恋愛・夫婦の心理学

なかなか自分の長所を認められない理由を考える 〜感情のあり方から〜

なかなか自分の長所を認められないときってないですか?

自分の長所がわからない

長くカウンセリング活動をさせていただいているなかで、相当な数いただくご相談があります。
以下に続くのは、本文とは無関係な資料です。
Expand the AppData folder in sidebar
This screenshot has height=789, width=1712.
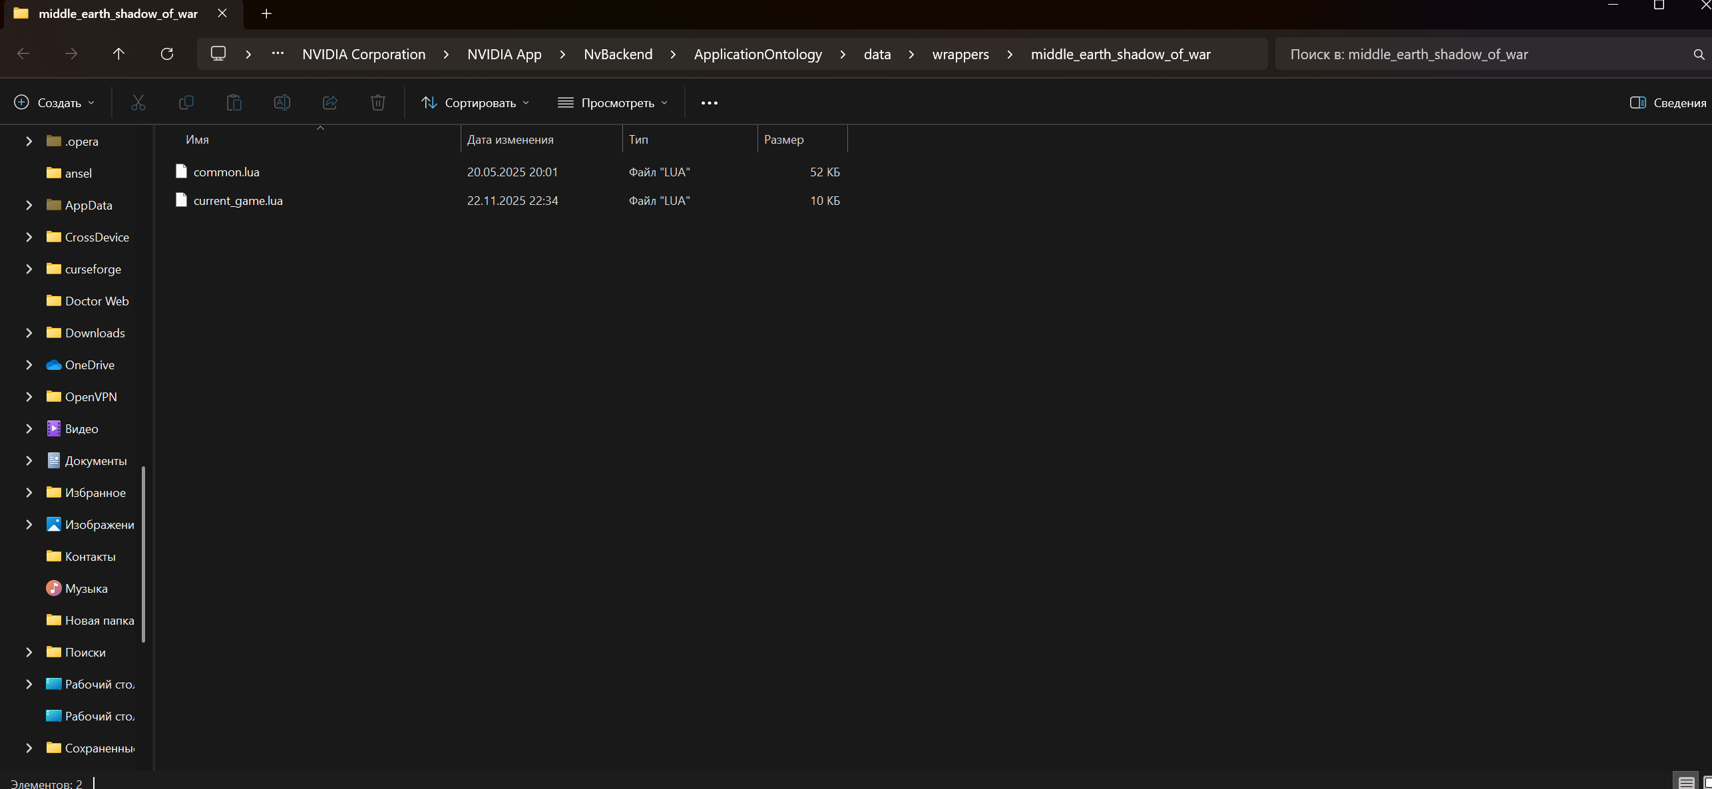29,205
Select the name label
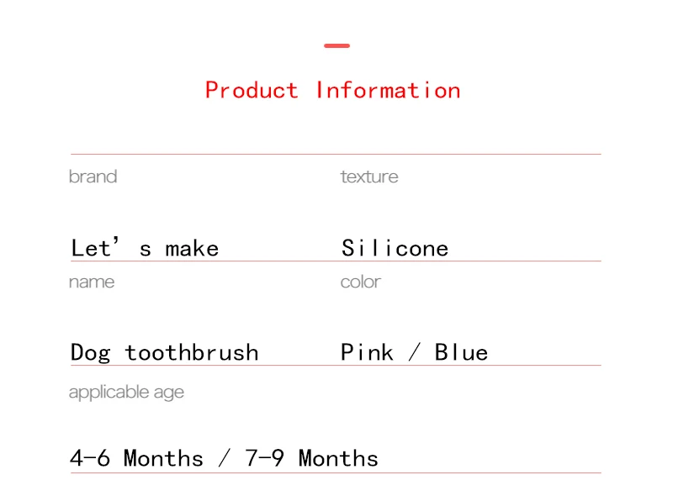 pyautogui.click(x=92, y=282)
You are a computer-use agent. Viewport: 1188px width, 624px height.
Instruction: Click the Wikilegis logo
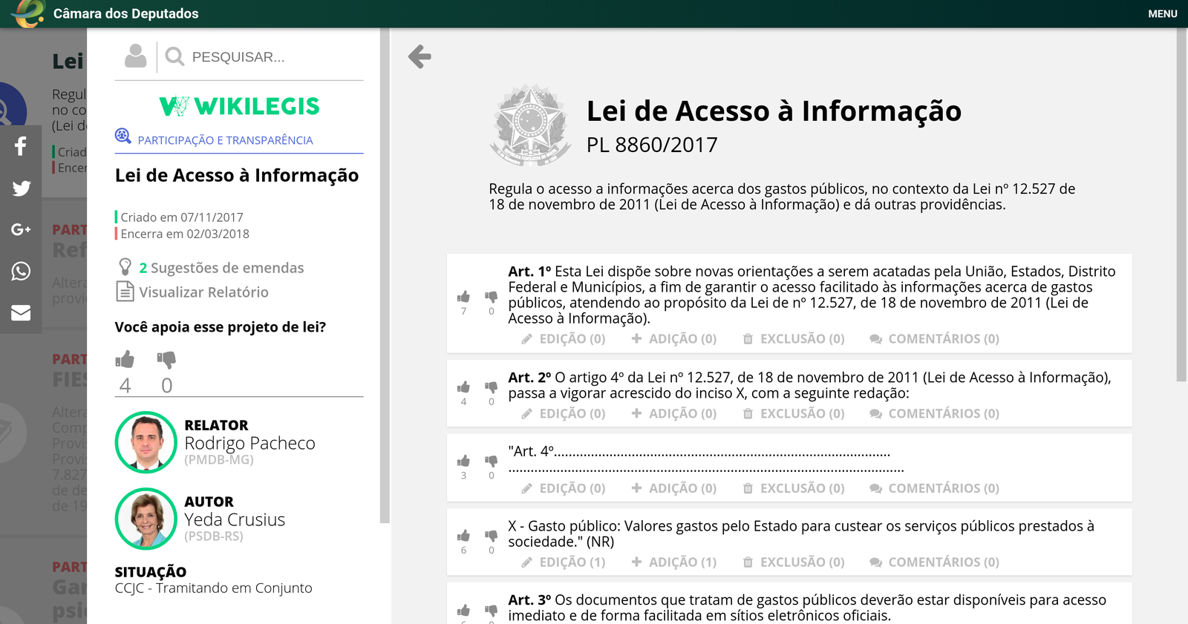(x=239, y=107)
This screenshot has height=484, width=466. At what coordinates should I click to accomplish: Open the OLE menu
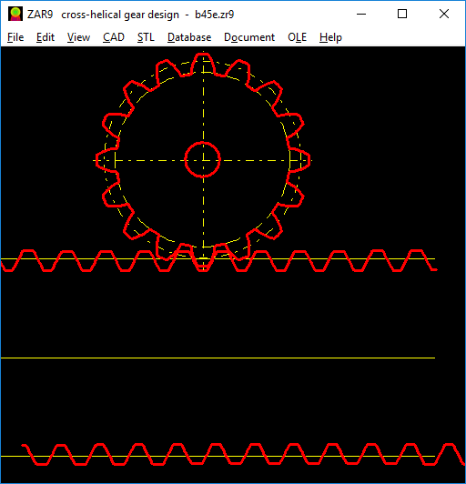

それが「自分を認めたほうがいいってわかっているんです。でもなかなか自分を良い存在だと認められなくて」というもの。

毎日真面目に頑張ってる。
ネットで調べた「自分を好きになる方法」にもチャレンジしてみた。
自分のための時間もちゃんと作っているつもり。
自分磨きにだってちゃんと意識を向けている。

なのに、なかなか自分の存在を肯定しきれないし、自分の長所を自分で認められない感じがしています。

そんなお声ですね。

このようなお話を伺うとき、僕としては「どうして自分の長所=価値を受け入れられないのか」という部分を見つめることも多いわけです。

もっと言えば

自分の価値を「受け入れたくないのか」

それとも「どうにも受け入れられない事情があるのか」という感じなんですけどね。

今日はそのあたりの話をコラムにまとめてみようと思います。

よろしければどうぞ。

もし、自分の長所を「受け入れたくない」のだとしたら

まず、「自分の長所を受け入れたくないと感じている」場合について考えていきます。

この場合、無意識的であっても自分の長所を受け入れたくないと感じているわけですから、

「自分の長所や良さを受け入れたら困る事情がある」

と考えてみてもいいかもしれません。

つまり、自分を良い存在だと思うことで成し遂げられなくなる何かがある、という感じです。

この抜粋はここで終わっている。